The Complexities of Remembering: 20 Years After the Rwandan Genocide

Leaders of remembrance group Ibuka released balloons at a ceremony to honor the memory of those killed in the Rwandan genocide. Photo: Emma Hurt for LJP.

Leaders of remembrance group Ibuka released balloons at a ceremony to honor the memory of those killed in the Rwandan Genocide. Photo: Emma Hurt for LJP.

PARIS- 20 years ago this spring Rwanda experienced the fastest and most efficient genocide in history. In addition to the indescribable human and emotional cost, it took a tremendous toll on the country’s economy. Rwanda has made great strides since 1994 and has restored its economy to pre-genocide levels. It is the only country in the world where women represent a majority in its Parliament, and according to Transparency International Rwanda remains among the least-corrupt nations on the continent.

However, almost two-thirds of the nation’s population is under the age of 25 and does not personally remember the genocide. So today the challenge for Rwanda, and the world, remains: how to continue to move past this awful history while ensuring it will never be forgotten.

Last week across the globe, remembrances took place marking the 20th anniversary of the beginning of the genocide on April 7, 1994. Notably, in a stadium in the capital city of Kigali, Rwandans themselves held solemn commemorations to remember and to educate. The program featured a theatrical depiction of the narrative, from its historical origins in the country’s Belgian colonization, to the abandonment by the UN and other peacekeepers, to President Paul Kagame’s Rwanda Patriotic Army’s successful defeat of the genocidal government.

During remarks by a survivor, several women began wailing uncontrollably, overcome by grief. Despite the need to educate and the need to remember, for many the horrors of the event remain fresh.

US Ambassador to the United Nations, Samantha Power and UN Secretary General Ban Ki-Moon were present, among many other dignitaries. Conspicuously absent though were any representatives from France; another difficult yet more diplomatic dimension of this need for remembrance.

Just before the commemoration, President Kagame told the weekly Jeune Afrique that France and Belgium played a “direct role…in the political preparation of genocide and participation in its execution.” France reacted defensively and canceled the planned attendance of Minister of Justice Christiane Taubira. The French Ambassador to Rwanda was then barred from attending.

Alain Juppé, French foreign minister during 1994, responded on his blog, “It is unacceptable to lay blame on France. I call on the president of the Republic and the French government to defend without ambiguity the honor of France, the honor of its army, the honor of its diplomats.”
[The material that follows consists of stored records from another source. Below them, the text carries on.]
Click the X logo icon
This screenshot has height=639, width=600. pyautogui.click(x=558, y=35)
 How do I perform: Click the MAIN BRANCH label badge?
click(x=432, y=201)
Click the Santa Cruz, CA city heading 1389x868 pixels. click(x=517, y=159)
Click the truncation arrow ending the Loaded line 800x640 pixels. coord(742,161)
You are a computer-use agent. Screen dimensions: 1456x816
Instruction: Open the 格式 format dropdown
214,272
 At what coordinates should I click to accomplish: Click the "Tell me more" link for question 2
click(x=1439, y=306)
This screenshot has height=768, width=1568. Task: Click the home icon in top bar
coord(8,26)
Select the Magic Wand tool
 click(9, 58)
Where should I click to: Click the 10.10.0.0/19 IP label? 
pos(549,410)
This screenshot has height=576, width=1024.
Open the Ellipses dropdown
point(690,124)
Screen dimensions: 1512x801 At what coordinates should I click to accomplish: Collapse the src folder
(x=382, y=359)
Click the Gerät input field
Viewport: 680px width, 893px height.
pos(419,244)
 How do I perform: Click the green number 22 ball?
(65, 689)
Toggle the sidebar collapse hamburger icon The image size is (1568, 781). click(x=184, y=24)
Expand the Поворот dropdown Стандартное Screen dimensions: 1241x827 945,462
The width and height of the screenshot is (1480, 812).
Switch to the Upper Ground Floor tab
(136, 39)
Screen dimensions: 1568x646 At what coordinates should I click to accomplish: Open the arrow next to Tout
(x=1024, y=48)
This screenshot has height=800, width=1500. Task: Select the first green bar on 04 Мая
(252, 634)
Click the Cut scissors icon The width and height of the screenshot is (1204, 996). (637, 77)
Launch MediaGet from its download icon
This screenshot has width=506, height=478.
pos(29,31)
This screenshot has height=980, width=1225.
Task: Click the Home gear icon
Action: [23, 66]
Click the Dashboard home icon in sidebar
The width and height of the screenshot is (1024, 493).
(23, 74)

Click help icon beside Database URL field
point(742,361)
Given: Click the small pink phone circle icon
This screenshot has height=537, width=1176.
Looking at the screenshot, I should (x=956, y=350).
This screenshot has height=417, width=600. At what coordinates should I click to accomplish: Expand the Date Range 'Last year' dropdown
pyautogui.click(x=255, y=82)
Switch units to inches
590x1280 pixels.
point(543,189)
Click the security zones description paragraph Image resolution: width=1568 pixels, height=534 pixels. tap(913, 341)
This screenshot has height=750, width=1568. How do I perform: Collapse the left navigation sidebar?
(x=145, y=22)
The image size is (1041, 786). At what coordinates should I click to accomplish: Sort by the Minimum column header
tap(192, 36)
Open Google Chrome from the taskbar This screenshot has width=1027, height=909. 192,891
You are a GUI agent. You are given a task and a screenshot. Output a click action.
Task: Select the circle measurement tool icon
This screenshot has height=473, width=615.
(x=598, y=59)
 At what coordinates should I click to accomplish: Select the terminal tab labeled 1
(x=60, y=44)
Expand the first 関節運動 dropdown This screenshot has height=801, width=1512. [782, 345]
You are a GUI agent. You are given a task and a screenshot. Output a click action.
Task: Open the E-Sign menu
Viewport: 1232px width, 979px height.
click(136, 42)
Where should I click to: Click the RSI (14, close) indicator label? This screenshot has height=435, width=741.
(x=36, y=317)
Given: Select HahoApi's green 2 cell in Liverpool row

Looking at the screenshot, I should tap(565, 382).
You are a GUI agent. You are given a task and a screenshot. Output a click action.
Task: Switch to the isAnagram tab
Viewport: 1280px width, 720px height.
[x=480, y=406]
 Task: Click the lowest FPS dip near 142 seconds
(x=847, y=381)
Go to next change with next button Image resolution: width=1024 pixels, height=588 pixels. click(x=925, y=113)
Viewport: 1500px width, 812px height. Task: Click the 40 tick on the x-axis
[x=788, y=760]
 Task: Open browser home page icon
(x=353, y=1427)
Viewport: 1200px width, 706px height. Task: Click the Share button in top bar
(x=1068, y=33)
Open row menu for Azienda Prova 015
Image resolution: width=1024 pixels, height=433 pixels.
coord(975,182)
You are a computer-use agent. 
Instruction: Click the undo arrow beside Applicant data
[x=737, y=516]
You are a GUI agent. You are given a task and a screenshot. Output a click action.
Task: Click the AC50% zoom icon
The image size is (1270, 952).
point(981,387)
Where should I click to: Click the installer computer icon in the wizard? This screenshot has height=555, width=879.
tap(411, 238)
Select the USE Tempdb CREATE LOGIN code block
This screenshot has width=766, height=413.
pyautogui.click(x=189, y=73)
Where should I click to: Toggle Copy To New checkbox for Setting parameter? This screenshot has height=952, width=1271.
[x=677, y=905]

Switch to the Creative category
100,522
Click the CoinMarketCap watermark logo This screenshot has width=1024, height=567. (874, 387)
The relationship between France and Rwanda has been uneven since the genocide. A French parliamentary report did admit some of France’s involvement in arming and equipping the Hutu government, but the nations have never had an open discussion about it. Many of those responsible for the genocide are suspected to be living in France, and the first trial in a French court was only recently held, of Pascal Simbikangwa (who was sentenced to 25 years in prison, although he plans to appeal.)

Rwanda severed diplomatic ties in 2006 when a French judge accused President Kagame of ordering the plane carrying former Hutu President Habyarimana to be shot down. Since then, the two countries had been hesitantly mending relations, highlighted by former President Sarkozy’s visit to Rwanda in 2010 and Kagame’s reciprocal visits to Paris. The events of this past week represent a set back in this reconciliation process. It remains unclear how the two nations will move forward, but the resultant tension is profound.

Around 100 people gathered in remembrance of the genocide on April 7 at Paris’ City Hall. The service featured speakers from the genocide remembrance group Ibuka and leaders of the Shoah Memorial in Paris, and ended in a symbolic release of purple balloons.

As an Ibuka representative proclaimed, they are now fighting “the battle for memory.” This fight for memory is on many levels. The diplomatic relationship between France and Rwanda suggests one of them. The need to educate young Rwandans is another. But perhaps the largest battle is that for the global memory. At the time, the Rwandan genocide went largely unnoticed and the international community did little to stop it. More than anything, commemorations like this continue to try to ensure that the world remembers, so that, as the Ibuka speaker concluded, “never again.”